* _EXERCISE TASKS_
1. In the text on SaaS pricing pages, which companies does the answer that mentions GoodData say will post pricing plans?
2. Write a continuation of the text on SaaS pricing pages, picking up right after its last sentence.

* _TEXT UNDER STUDY_
§ §
Jason M. Lemkin at Quora Visit the source
Other answers
I think it's an awful sales strategy for SaaS company and I came to this question out of frustration for not be able to find at least an indicative pricing structure on their website. Every company has a budget, I don't want to waste even a minute with an account development rep if my budget is $200/month and the solution is $2,000/month. Transparency should be extremely important in this industry.
Franco Caporale
I have come across the same issue as I'm doing a lot of research on Enterprise technology right now. What I have found is that companies will post pricing plans if they have an easy to implement product and a very clear metric (Website visitors, # of salespeople, etc) for segmenting potential customers. As the number of potential variables increases so does the likelihood that they won't post pricing. I'm like everyone else, I would love to see the pricing upfront but if I were GoodData I wouldn't post pricing. I don't think a solution like GoodData's is something you just try out. Their strategy seems to be working so far.
Thomas Berolzheimer
Using this method, their pre-sales team can qualify any prospect by asking relevant questions in the call that follows. You may have a point about the fact that the absence of a pricing page acts as a barrier to customer signup. But, you will accept that folks who contact the vendor in spite of this, can be assumed to be serious prospects.
§ §
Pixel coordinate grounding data

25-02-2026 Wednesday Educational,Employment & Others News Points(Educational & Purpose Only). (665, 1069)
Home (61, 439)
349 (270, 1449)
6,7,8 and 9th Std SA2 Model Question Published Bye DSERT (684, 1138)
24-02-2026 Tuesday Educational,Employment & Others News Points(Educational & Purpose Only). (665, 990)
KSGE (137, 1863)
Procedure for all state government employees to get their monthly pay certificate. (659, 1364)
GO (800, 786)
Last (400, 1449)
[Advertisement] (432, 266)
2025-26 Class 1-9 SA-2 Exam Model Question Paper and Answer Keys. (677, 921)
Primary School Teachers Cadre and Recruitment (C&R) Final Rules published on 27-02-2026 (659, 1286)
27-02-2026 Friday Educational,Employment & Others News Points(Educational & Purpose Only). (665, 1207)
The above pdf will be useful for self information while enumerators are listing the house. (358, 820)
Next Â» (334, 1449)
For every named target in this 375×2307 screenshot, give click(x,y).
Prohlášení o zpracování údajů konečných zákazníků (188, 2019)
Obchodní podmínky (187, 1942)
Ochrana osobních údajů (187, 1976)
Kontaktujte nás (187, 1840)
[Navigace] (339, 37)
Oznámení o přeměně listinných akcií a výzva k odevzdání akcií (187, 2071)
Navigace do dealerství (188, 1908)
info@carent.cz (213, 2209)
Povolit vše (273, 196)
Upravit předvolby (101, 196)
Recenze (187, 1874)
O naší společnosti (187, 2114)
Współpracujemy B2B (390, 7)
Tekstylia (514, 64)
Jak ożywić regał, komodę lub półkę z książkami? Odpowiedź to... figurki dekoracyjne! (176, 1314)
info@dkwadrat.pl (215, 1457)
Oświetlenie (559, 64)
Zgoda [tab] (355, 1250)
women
§ §
* _ANSWER LIST_
1. Companies with an easy to implement product and a very clear metric for segmenting potential customers.

2.
Aditya Sanyal
If you're looking for qualified leads it is indeed a good method. But I guess a well designed "Contact us" page would do the same and I believe this method prevents potential customers that do not want to be contacted or that just want to discover the solution themselves (maybe after having used the free product for a while) from converting. I myself have a few subscriptions to cloud services and have never contacted the companies that provide them (Amazon, Google Apps, Zendesk etc). If the product is easy to use I just want to get started. I like companies to have transparent pricing models. Especially in the Enterprise software world it is nearly impossible to get a good view of how much a product is going to cost due to ambiguous licencing structures. One of the key benefits of cloud products I think is that pricing becomes much clearer when you pay a simple monthly fee.